People subjected to discrimination (race, color, religion, sex, sexual orientation, gender identity, national origin, disability) gain broader and clearer private enforcement rights across multiple federal laws (Title II, FHA, ADA, Rehabilitation Act, §1983 and other civil‑rights statutes), restoring remedies and allowing more lawsuits to proceed.
Victims of civil‑rights violations gain stronger remedies and access to counsel because plaintiffs can recover compensatory and (in many cases) punitive damages, court costs, and reasonable attorney and expert fees, lowering financial barriers to lawsuits.
Employees, consumers, and civil‑rights claimants retain access to courts and collective actions because the bill limits mandatory forced arbitration and narrows defenses (including limiting RFRA as a shield), preserving public adjudication of disputes.
Employers, businesses, nonprofits, contractors, and governments (federal, state, local) face substantially higher litigation exposure, defense and settlement costs, and insurance expenses as private suits, expanded remedies, and fee‑shifting become more common.
Courts, enforcement agencies, and public employers may see major increases in caseloads and administrative burdens, slowing dispute resolution and diverting agency resources (including police budgets) to litigation defense and compliance activities.
Eliminating qualified immunity and expanding §1983 exposure could deter people from public service roles (including policing and contracted public‑service providers) or lead to defensive policing and administration, potentially affecting public‑safety operations.
Based on analysis of 12 sections of legislative text.
Expands and strengthens civil‑rights enforcement by restoring private suits and damages, banning profiling, prohibiting predispute arbitration, and removing qualified immunity.
Creates broad new and restored private enforcement rights across major civil‑rights laws, expands covered protections (including sexual orientation, gender identity, pregnancy, and natural hairstyles), and increases remedies available to plaintiffs.

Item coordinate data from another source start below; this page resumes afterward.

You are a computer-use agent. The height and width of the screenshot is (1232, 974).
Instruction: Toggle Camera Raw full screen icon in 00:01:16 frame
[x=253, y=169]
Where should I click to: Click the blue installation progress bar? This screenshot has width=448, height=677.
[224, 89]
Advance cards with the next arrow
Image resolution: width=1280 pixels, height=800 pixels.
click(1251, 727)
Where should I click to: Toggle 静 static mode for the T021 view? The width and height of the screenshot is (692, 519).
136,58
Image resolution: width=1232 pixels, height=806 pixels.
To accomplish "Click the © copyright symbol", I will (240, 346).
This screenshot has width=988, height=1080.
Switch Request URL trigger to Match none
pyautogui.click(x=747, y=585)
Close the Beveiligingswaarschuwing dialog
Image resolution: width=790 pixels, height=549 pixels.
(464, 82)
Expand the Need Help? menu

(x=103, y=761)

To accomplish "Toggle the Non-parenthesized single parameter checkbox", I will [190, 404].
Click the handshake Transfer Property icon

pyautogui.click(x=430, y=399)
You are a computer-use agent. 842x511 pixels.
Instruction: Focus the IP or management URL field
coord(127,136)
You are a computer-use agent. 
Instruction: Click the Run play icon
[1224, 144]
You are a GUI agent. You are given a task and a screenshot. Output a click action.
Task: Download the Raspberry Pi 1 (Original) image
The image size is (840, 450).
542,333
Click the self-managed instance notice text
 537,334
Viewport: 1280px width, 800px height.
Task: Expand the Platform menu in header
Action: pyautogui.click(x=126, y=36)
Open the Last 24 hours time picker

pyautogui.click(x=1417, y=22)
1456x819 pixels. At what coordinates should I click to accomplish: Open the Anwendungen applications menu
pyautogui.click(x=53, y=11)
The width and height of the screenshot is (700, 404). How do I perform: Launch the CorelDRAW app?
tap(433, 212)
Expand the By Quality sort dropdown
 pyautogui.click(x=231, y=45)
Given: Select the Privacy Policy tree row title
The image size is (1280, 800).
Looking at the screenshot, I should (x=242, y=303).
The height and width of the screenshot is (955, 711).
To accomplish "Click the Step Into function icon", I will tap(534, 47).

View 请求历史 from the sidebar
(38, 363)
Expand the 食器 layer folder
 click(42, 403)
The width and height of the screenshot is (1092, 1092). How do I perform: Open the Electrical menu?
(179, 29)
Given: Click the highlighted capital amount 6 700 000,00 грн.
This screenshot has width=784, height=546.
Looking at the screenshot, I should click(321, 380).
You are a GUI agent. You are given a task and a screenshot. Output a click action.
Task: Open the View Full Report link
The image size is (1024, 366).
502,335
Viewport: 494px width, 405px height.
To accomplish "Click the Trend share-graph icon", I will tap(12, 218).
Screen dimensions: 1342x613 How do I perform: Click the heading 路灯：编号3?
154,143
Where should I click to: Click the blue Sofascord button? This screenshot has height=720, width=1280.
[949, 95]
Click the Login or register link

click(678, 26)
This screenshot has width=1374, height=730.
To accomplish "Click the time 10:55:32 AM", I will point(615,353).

It also bans predispute arbitration for employment, consumer, and civil‑rights claims, prohibits law‑enforcement profiling by protected characteristics, and removes qualified immunity for officials sued under federal civil‑rights law. Imposes new liability rules (including strict employer vicarious liability), expands who counts as acting “under color of law,” and requires courts to award plaintiff attorney’s fees (including expert fees); many changes apply immediately on enactment, while the profiling prohibition applies only to disputes arising on or after enactment.